■ TASK:
The answer must be a single number: how many lines in the entries below contain the word "sidebar".

■ INPUT FOR THIS TASK:
****

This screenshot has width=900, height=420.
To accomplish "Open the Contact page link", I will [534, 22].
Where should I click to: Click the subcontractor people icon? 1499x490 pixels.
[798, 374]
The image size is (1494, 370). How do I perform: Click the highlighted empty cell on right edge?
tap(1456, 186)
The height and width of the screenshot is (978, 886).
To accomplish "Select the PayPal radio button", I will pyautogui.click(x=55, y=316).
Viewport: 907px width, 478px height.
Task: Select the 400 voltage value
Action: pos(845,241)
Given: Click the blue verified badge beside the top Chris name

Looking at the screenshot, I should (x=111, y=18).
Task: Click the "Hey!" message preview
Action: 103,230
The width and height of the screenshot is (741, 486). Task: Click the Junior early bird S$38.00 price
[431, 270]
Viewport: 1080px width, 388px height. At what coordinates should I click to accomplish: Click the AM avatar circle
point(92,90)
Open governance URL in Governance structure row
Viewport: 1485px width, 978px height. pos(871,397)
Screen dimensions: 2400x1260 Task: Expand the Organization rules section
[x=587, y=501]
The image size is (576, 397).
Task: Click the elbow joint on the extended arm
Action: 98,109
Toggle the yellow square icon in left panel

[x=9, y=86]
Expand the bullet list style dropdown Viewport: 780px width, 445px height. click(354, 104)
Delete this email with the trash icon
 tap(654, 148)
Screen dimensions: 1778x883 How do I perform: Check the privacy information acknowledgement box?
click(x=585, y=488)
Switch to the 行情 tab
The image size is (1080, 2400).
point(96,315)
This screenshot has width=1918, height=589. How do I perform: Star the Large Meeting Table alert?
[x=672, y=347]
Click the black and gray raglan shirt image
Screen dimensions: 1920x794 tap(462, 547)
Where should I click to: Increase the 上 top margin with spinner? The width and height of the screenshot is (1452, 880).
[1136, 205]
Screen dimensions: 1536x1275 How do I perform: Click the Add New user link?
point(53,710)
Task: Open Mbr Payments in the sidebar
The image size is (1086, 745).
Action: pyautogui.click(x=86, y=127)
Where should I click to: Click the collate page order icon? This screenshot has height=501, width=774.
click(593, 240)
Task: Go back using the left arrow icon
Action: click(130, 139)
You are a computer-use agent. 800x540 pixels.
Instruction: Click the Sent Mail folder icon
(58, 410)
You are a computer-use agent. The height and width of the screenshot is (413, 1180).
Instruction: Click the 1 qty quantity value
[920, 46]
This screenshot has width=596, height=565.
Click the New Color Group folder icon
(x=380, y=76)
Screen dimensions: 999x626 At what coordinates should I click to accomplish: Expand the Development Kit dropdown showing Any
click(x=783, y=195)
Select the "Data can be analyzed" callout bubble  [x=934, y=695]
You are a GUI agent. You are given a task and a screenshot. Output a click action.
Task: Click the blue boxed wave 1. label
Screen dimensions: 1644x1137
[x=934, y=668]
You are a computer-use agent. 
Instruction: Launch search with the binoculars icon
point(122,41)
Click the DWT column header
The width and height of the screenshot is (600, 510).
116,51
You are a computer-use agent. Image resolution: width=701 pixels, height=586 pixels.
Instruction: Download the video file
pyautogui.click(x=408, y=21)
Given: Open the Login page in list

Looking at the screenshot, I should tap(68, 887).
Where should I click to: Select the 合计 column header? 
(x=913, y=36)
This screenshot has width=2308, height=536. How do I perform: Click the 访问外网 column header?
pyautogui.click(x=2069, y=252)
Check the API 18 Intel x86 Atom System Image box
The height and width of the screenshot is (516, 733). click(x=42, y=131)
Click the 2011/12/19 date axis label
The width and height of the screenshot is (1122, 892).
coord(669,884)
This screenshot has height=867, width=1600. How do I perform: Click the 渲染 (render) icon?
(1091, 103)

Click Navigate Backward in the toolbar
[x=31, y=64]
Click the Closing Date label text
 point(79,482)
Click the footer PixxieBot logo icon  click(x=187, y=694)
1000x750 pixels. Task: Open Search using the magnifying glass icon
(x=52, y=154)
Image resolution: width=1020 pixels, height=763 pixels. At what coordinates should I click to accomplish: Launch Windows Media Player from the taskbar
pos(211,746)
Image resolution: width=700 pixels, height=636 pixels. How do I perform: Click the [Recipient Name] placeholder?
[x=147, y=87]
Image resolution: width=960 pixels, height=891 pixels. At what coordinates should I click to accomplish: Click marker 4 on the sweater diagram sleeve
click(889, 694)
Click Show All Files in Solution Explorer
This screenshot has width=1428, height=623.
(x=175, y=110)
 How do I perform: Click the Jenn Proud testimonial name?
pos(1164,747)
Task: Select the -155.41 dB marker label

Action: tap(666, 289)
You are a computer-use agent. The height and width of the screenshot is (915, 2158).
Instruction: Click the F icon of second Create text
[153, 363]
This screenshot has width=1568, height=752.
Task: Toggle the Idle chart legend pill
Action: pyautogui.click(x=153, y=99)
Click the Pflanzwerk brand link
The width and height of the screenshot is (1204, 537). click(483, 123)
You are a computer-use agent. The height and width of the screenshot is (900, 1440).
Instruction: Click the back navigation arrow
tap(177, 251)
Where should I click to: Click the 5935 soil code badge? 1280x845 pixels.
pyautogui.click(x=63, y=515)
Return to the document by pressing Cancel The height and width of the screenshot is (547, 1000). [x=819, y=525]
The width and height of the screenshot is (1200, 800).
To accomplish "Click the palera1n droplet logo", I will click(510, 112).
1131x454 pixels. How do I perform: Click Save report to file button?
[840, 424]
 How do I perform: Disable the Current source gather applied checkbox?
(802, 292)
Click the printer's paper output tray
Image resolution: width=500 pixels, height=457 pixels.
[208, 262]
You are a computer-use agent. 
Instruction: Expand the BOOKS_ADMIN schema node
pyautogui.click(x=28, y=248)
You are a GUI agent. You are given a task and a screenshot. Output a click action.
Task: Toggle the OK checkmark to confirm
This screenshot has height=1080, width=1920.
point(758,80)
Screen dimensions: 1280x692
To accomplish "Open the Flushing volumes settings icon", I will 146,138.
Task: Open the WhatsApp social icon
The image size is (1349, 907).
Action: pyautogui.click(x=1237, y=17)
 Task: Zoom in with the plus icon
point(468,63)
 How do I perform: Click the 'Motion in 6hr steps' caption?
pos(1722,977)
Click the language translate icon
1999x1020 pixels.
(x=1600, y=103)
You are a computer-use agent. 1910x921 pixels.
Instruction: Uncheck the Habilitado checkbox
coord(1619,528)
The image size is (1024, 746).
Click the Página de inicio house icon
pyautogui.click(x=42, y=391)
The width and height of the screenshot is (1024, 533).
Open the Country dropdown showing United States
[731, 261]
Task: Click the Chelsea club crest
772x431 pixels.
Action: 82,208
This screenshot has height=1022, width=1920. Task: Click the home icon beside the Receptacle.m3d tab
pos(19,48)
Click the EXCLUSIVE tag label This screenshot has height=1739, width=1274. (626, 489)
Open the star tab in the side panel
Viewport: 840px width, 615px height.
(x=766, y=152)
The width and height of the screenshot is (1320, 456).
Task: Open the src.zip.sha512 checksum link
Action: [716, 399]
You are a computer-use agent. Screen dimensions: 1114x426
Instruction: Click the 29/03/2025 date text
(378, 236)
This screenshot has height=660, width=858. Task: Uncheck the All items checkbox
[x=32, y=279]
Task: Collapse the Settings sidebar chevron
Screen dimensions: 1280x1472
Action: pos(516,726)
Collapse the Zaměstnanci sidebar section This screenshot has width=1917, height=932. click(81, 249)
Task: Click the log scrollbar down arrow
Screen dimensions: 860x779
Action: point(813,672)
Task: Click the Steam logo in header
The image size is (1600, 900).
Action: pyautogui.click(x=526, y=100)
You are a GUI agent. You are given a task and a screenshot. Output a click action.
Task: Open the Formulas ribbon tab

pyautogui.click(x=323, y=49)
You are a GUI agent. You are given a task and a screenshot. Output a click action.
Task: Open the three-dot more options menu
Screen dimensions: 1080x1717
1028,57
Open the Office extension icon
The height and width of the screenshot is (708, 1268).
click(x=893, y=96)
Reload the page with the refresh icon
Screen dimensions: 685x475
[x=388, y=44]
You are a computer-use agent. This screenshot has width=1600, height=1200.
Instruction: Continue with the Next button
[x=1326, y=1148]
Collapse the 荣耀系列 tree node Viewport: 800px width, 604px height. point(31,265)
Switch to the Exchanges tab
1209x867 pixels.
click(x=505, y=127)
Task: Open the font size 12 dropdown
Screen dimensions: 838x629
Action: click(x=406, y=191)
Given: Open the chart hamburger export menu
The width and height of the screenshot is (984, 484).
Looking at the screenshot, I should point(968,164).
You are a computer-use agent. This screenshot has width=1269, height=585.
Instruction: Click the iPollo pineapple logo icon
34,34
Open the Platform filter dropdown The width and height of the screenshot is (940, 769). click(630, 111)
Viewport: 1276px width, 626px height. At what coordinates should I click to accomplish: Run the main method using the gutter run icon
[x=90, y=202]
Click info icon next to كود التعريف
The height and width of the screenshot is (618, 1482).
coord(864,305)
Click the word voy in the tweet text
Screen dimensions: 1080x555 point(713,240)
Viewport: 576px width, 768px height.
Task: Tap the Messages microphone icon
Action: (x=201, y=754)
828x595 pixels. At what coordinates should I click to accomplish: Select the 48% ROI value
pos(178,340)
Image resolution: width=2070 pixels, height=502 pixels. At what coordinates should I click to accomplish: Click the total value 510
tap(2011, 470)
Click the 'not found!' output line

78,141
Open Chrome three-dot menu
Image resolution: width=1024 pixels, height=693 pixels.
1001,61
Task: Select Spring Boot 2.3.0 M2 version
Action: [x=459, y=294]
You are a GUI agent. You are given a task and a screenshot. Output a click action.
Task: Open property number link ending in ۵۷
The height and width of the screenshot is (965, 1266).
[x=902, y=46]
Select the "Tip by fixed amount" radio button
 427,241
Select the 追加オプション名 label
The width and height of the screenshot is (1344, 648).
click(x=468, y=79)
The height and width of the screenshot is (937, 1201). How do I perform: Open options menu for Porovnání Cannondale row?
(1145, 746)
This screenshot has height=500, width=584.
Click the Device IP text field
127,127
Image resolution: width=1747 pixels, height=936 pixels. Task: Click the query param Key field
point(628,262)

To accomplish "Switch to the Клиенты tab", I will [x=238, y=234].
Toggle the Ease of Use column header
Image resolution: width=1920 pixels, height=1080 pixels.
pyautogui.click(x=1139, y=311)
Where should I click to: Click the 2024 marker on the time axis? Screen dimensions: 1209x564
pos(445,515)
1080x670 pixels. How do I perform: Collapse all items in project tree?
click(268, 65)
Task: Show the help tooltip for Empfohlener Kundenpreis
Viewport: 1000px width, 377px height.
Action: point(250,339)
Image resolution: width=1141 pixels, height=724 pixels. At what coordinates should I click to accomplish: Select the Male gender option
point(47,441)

****

■ ANSWER BELOW:
3